# [Exercise details]
From the first line to the last, print the records exactly.

___

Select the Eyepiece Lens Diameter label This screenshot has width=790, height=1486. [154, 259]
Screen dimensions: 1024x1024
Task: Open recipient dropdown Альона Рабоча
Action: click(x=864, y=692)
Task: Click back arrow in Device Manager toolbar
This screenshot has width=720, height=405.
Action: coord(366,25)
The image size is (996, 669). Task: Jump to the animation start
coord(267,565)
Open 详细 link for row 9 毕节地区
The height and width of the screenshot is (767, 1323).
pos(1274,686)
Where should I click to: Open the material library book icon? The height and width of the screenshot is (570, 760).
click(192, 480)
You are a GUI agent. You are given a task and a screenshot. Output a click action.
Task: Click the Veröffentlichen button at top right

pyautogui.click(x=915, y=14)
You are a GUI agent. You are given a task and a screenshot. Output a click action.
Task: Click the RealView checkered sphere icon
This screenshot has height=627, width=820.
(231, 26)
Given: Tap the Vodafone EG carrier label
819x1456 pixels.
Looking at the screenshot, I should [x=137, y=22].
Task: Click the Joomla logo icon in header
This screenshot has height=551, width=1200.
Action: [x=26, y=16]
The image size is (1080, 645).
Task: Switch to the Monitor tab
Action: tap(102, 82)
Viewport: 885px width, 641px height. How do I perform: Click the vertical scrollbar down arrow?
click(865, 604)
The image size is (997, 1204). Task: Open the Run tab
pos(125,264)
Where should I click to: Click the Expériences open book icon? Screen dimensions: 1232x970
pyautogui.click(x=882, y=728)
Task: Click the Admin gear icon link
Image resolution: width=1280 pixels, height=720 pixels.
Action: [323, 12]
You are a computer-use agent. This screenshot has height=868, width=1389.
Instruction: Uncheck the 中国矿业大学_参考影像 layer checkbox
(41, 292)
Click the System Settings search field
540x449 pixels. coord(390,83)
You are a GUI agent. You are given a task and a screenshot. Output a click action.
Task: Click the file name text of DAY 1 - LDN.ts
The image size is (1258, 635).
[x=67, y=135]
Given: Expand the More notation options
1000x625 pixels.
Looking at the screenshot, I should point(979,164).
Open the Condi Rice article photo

___

# [Output of the task]
Select the Eyepiece Lens Diameter label This screenshot has width=790, height=1486. [154, 259]
Screen dimensions: 1024x1024
Task: Open recipient dropdown Альона Рабоча
Action: click(x=864, y=692)
Task: Click back arrow in Device Manager toolbar
This screenshot has width=720, height=405.
Action: coord(366,25)
The image size is (996, 669). Task: Jump to the animation start
coord(267,565)
Open 详细 link for row 9 毕节地区
The height and width of the screenshot is (767, 1323).
pos(1274,686)
Where should I click to: Open the material library book icon? The height and width of the screenshot is (570, 760).
click(192, 480)
You are a GUI agent. You are given a task and a screenshot. Output a click action.
Task: Click the Veröffentlichen button at top right

pyautogui.click(x=915, y=14)
You are a GUI agent. You are given a task and a screenshot. Output a click action.
Task: Click the RealView checkered sphere icon
This screenshot has height=627, width=820.
(231, 26)
Given: Tap the Vodafone EG carrier label
819x1456 pixels.
Looking at the screenshot, I should [x=137, y=22].
Task: Click the Joomla logo icon in header
This screenshot has height=551, width=1200.
Action: [x=26, y=16]
The image size is (1080, 645).
Task: Switch to the Monitor tab
Action: tap(102, 82)
Viewport: 885px width, 641px height. How do I perform: Click the vertical scrollbar down arrow?
click(865, 604)
The image size is (997, 1204). Task: Open the Run tab
pos(125,264)
Where should I click to: Click the Expériences open book icon? Screen dimensions: 1232x970
pyautogui.click(x=882, y=728)
Task: Click the Admin gear icon link
Image resolution: width=1280 pixels, height=720 pixels.
Action: [323, 12]
You are a computer-use agent. This screenshot has height=868, width=1389.
Instruction: Uncheck the 中国矿业大学_参考影像 layer checkbox
(41, 292)
Click the System Settings search field
540x449 pixels. coord(390,83)
You are a GUI agent. You are given a task and a screenshot. Output a click action.
Task: Click the file name text of DAY 1 - LDN.ts
The image size is (1258, 635).
[x=67, y=135]
Given: Expand the More notation options
1000x625 pixels.
Looking at the screenshot, I should point(979,164).
Open the Condi Rice article photo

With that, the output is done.